_Saved entries:_

+++

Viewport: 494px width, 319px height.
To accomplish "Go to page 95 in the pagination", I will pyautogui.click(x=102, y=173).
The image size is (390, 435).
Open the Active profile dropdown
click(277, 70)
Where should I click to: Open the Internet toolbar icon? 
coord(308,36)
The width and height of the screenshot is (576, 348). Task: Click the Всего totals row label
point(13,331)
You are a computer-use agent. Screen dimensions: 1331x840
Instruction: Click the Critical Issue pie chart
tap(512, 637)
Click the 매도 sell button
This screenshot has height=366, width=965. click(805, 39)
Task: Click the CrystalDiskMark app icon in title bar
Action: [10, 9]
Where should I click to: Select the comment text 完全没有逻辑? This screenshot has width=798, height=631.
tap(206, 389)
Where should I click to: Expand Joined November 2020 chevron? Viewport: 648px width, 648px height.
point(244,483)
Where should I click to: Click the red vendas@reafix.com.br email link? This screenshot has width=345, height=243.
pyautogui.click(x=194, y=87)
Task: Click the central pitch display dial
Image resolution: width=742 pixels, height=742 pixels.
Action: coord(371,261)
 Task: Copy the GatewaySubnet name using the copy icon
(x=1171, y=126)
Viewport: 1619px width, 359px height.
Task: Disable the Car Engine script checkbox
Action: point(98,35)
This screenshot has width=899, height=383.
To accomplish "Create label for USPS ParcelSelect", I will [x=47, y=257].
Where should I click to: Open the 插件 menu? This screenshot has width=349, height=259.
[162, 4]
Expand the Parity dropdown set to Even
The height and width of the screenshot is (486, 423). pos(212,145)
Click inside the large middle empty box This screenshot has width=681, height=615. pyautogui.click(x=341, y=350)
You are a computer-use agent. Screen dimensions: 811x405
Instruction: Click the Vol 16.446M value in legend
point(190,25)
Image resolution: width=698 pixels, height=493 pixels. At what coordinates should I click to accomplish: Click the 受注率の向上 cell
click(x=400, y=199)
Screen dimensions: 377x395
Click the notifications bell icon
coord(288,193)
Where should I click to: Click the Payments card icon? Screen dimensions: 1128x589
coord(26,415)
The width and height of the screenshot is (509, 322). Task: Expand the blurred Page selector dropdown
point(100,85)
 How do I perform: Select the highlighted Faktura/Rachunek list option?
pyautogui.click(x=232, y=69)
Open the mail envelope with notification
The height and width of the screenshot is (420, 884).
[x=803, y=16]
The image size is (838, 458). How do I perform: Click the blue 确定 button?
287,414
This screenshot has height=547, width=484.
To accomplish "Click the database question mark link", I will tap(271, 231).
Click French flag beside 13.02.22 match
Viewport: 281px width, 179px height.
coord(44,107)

+++

_Exercise prompt:_
All records above are to be printed exactly, with nothing omitted.

_Finished task:_
Viewport: 494px width, 319px height.
To accomplish "Go to page 95 in the pagination", I will pyautogui.click(x=102, y=173).
The image size is (390, 435).
Open the Active profile dropdown
click(277, 70)
Where should I click to: Open the Internet toolbar icon? 
coord(308,36)
The width and height of the screenshot is (576, 348). Task: Click the Всего totals row label
point(13,331)
You are a computer-use agent. Screen dimensions: 1331x840
Instruction: Click the Critical Issue pie chart
tap(512, 637)
Click the 매도 sell button
This screenshot has height=366, width=965. click(805, 39)
Task: Click the CrystalDiskMark app icon in title bar
Action: [10, 9]
Where should I click to: Select the comment text 完全没有逻辑? This screenshot has width=798, height=631.
tap(206, 389)
Where should I click to: Expand Joined November 2020 chevron? Viewport: 648px width, 648px height.
point(244,483)
Where should I click to: Click the red vendas@reafix.com.br email link? This screenshot has width=345, height=243.
pyautogui.click(x=194, y=87)
Task: Click the central pitch display dial
Image resolution: width=742 pixels, height=742 pixels.
Action: coord(371,261)
 Task: Copy the GatewaySubnet name using the copy icon
(x=1171, y=126)
Viewport: 1619px width, 359px height.
Task: Disable the Car Engine script checkbox
Action: point(98,35)
This screenshot has width=899, height=383.
To accomplish "Create label for USPS ParcelSelect", I will [x=47, y=257].
Where should I click to: Open the 插件 menu? This screenshot has width=349, height=259.
[162, 4]
Expand the Parity dropdown set to Even
The height and width of the screenshot is (486, 423). pos(212,145)
Click inside the large middle empty box This screenshot has width=681, height=615. pyautogui.click(x=341, y=350)
You are a computer-use agent. Screen dimensions: 811x405
Instruction: Click the Vol 16.446M value in legend
point(190,25)
Image resolution: width=698 pixels, height=493 pixels. At what coordinates should I click to accomplish: Click the 受注率の向上 cell
click(x=400, y=199)
Screen dimensions: 377x395
Click the notifications bell icon
coord(288,193)
Where should I click to: Click the Payments card icon? Screen dimensions: 1128x589
coord(26,415)
The width and height of the screenshot is (509, 322). Task: Expand the blurred Page selector dropdown
point(100,85)
 How do I perform: Select the highlighted Faktura/Rachunek list option?
pyautogui.click(x=232, y=69)
Open the mail envelope with notification
The height and width of the screenshot is (420, 884).
[x=803, y=16]
The image size is (838, 458). How do I perform: Click the blue 确定 button?
287,414
This screenshot has height=547, width=484.
To accomplish "Click the database question mark link", I will tap(271, 231).
Click French flag beside 13.02.22 match
Viewport: 281px width, 179px height.
coord(44,107)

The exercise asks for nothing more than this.